王族しか知らない隠し部屋が見つかったことも、カテリーナが突然現れたことも、全て仕組まれたことだった。シェンブルが助けに来ると言ったことも、きっと全て嘘なのだろう。
アリーが耳元で悪魔のように囁く。
「エレン、惑わされないで。僕を信じて。最後まで信じてくれたらわかるから」
「……最後までって、どういうこと?」
「今は、言えないんだ」
「それで信じろと?」
「……今はそれしか言えない」
「信じられるわけないじゃない!」
エレンの声は怒気が帯びる。
「今は本当にこれしか言えないんだ」
「最後までって、私が死ぬときまでってことでしょう?」
「違う!」
「嘘よ、わかっているの。あそこの柵が壊れているんでしょう?違う?」
アリーの眼孔がゆっくりと開かれるのが、スローモーションで花が咲くように見えた。
ほうら、やっぱり。やり直しても何も変わっていない。ここで殺されるのだ、とエレンは確信を得る。あのとき離宮から落ちたのは事故で、自殺で、自滅だったわけなのだが、全て仕組まれた罠だったのだ。
「柵が壊れてるって……何でそんなこと知ってるの?」
アリーの質問にエレンは答えなかった。
「アロ様、もう大丈夫です。エレン嬢をこちらに引き渡して下さい」
アリーは承諾も否定もしなかった。
「わかったわ、アリー。全てがわかった。あなたとカテリーナ様で仕組んだことだったのでしょう。二人とも私の存在が邪魔だったのね」
エレンは一歩一歩ゆっくりと、二人を見つめたまま後退りする。
「エレン、それ以上後ろに下がってはダメだ」
アリーの言葉も、今のエレンには少しも届かない。
「止めても無駄よ。私をカテリーナ様に差し出す気でしょうから」
「違う。違うからもう少し待ってくれ」
「待てないわ。私はここで死ぬわけにはいかない。捕まるつもりもない!」
「違う、その後ろはダメなんだ!」
いきなりアリーが駆け寄ってきたため、エレンは捕まらないためにも振り払おうと揉み合いになった。まさか今回はシェンブルではなく、アリーと言い争いになるなんて。ここまで揉み合いになるとは予想だにしていなかった。
エレンはあの日のことを思い出していた。あのときも言い争いをしなければ、あんなことにはならなかったのかもしれない。

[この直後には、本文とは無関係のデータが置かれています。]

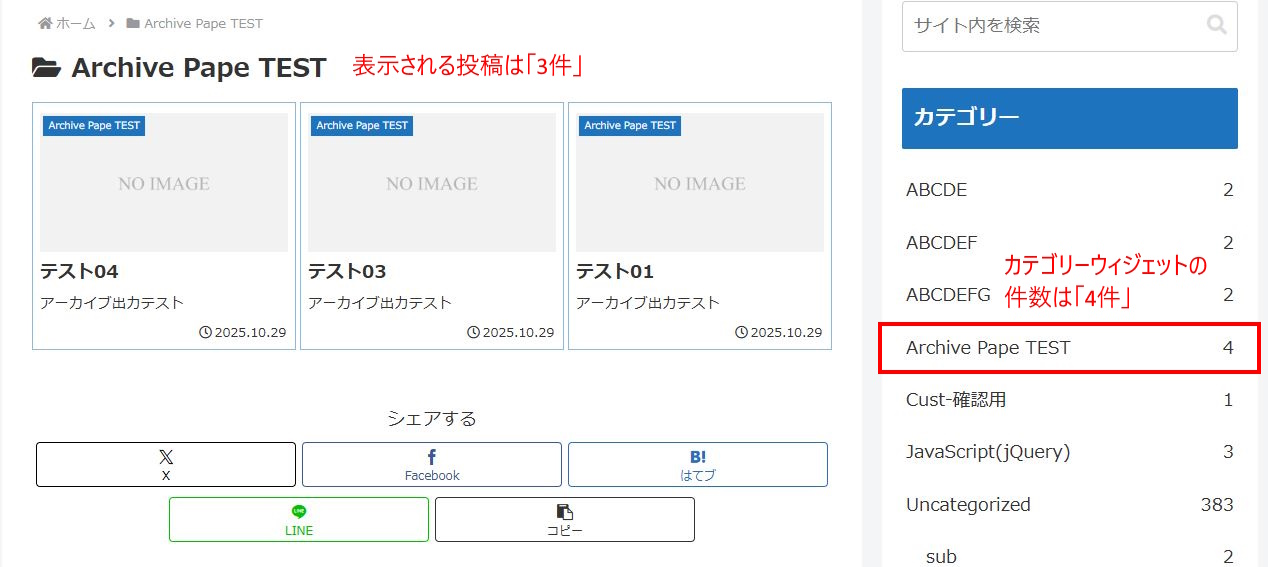Select the Cust-確認用 category
The width and height of the screenshot is (1268, 567).
click(956, 400)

そして今も同じ状況。何で同じことを繰り返してしまうのだろう。
「エレン、落ち着いて!悪いようにはしないから。絶対約束は守る。君を守ってみせるから!」
「イヤッ、離して!」
思い切りアリーを突き飛ばすと、行きたくもないのに柵の方へと向かってしまう。だが今回は大丈夫。後ろの柵は、死に戻る前の位置とは全然違っていた。安全な柵だった。
「エレン、止まるんだ。それ以上は……」
そう言われたときにはもうエレンは柵に触れていた。そしていつか見たように、柵は簡単に地上へと吸い込まれていく。
「嘘!?嘘でしょ。だって、前はこの場所ではなかったはず……」
エレンはいつかのように地上を見下ろし、そしてまたバランスを崩す。
「エレン!!」
ものすごい力でエレンの左腕が何者かに引っ張られ、地面に倒れ込んだ。幸い最上階から落ちたわけではない。アリーに引っ張られたおかげで、最上階の地面に強く体を打ち付けるくらいで済んだのだ。
しかしその代償は大きい。アリーが柵のなくなった場所から落下する姿が、はっきりとエレンの目に映った。